# puppy question



## Guest (Feb 20, 2004)

My wife and I are purchasing a Maltese puppy. This will be our 1st Maltese. The breeder we are buying from said the puppies were at almost 7 weeks. We asked her why the tails were not flipped up and she said that they are too short right now and will as they grow. Is this right? If anybody can let us know we would appreciate it. Thanks.


----------



## Bellas Mummy (Feb 15, 2004)

Dear Aaron and Tabitha

Congratulations on Getting your first puppy. 

Bella is my first maltese and was the first maltese maltese pup i had ever seen in real life. I got a real shock when i saw her.... she looked more like a westie than a maltese lol With a very short stubby tail that seemed to juat be sticking out!
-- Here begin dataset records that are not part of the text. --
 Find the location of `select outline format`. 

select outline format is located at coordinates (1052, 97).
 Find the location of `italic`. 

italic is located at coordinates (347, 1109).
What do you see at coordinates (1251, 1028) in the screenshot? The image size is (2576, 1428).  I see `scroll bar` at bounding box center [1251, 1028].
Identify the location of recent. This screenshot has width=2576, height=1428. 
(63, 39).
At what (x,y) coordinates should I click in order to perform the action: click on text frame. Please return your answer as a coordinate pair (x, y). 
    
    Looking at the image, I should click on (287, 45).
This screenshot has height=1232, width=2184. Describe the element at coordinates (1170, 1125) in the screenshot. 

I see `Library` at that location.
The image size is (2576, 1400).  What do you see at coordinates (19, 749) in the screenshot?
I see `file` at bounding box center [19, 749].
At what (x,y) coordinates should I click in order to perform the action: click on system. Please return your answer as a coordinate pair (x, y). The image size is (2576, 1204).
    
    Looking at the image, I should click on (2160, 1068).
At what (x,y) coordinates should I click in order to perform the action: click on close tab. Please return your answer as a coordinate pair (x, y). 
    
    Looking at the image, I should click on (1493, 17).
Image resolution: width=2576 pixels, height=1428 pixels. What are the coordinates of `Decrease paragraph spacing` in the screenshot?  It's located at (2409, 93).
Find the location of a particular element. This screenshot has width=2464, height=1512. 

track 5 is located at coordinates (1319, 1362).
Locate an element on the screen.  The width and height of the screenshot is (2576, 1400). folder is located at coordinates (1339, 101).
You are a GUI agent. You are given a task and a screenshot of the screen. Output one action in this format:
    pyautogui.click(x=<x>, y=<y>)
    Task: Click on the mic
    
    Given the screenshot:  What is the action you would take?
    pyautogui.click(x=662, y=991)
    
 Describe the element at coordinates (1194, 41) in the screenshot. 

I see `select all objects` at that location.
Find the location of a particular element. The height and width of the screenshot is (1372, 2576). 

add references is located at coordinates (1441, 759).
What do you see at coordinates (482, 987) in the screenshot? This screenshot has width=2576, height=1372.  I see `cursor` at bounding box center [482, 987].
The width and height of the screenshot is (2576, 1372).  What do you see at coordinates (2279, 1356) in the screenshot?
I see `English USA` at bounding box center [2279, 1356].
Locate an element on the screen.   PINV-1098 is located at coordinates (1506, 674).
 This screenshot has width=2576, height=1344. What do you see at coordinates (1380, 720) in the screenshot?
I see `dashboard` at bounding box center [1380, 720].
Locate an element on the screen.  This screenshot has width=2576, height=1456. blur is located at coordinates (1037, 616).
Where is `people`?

It did have a little curl though in it, i remember everyone used to make remarks about her 'piggy tail'' <_< 

I cant remember how long it took for her tail to grow and 'flip up' 
It was a good few months anyway. When you do get your pup though make a point of brushing the tail... i never used to pay much attention to it since it was so short and the hair was not long but now that the hair is long and the tail is 'up' she hates to have it brushed as she was never used to it









Good luck with your new pup

Bellas Mummy
www.perfectmaltese.co.uk


----------



## Bushi's Mom (Dec 2, 2003)

Read all you can Read before buying your Maltese, this way you know what to look for and be aware of some Faults in the Maltese Breed. 

When i got my Baby, his tail was curled already. It should look like a feathered cotton ball curled. What you see is what you get. 

Good Luck


----------



## Maxismom (Mar 24, 2004)

maxi always had a long tail curled he actually has a beautiful tail
some do and some dont come curled at that age i always thought he had a long tail like a cat


----------